Dataset extract:
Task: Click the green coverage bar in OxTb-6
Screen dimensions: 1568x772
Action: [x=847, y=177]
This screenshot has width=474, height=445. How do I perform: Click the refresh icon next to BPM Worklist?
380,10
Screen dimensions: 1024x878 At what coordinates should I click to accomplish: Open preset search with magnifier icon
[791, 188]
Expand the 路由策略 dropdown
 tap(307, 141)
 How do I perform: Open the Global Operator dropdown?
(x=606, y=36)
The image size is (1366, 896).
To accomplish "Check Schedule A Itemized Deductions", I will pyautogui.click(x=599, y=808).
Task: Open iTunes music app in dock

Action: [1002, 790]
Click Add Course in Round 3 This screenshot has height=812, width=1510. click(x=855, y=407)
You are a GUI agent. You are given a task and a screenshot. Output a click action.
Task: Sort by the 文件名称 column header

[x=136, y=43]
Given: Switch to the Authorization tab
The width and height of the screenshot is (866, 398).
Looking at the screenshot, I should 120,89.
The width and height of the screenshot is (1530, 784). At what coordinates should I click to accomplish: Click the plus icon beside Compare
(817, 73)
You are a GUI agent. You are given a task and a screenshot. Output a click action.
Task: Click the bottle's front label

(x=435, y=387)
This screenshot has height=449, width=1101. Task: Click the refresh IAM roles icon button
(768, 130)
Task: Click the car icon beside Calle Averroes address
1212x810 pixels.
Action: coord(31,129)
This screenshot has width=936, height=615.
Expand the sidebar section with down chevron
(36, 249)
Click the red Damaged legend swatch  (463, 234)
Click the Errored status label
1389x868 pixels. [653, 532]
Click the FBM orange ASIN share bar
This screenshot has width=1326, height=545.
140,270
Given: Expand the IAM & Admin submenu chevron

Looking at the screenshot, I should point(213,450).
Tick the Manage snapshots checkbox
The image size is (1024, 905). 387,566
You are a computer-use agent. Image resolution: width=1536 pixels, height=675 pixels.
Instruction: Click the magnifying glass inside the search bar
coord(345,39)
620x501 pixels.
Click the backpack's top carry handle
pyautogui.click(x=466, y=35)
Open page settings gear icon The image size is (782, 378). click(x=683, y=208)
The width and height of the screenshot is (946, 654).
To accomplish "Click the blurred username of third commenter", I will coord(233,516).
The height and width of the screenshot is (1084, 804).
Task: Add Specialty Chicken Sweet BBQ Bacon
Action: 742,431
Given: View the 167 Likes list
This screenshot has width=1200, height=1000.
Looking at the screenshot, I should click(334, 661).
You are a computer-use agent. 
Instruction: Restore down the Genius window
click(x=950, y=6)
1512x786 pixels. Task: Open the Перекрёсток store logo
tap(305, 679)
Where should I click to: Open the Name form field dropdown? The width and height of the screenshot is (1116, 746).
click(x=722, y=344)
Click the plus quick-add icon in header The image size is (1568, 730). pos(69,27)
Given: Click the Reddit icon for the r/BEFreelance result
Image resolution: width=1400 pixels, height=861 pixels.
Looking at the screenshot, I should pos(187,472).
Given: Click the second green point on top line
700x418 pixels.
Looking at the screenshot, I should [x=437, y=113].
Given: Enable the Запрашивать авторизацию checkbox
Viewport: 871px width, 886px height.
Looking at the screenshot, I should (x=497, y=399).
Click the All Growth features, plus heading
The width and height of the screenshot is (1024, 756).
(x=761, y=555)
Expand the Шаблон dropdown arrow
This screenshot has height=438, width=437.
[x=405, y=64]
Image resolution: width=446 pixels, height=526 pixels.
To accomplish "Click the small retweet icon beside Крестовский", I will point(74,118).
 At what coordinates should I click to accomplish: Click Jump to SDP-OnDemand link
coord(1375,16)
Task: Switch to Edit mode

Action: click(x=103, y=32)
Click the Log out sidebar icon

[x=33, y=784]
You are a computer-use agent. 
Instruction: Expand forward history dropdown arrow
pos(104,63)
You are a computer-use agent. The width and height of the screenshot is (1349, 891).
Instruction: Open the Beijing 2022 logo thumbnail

Problem details:
State how many lines in the rows above contain the string "will", treating uppercase and lowercase as different. Give only the number.

Written solution:
3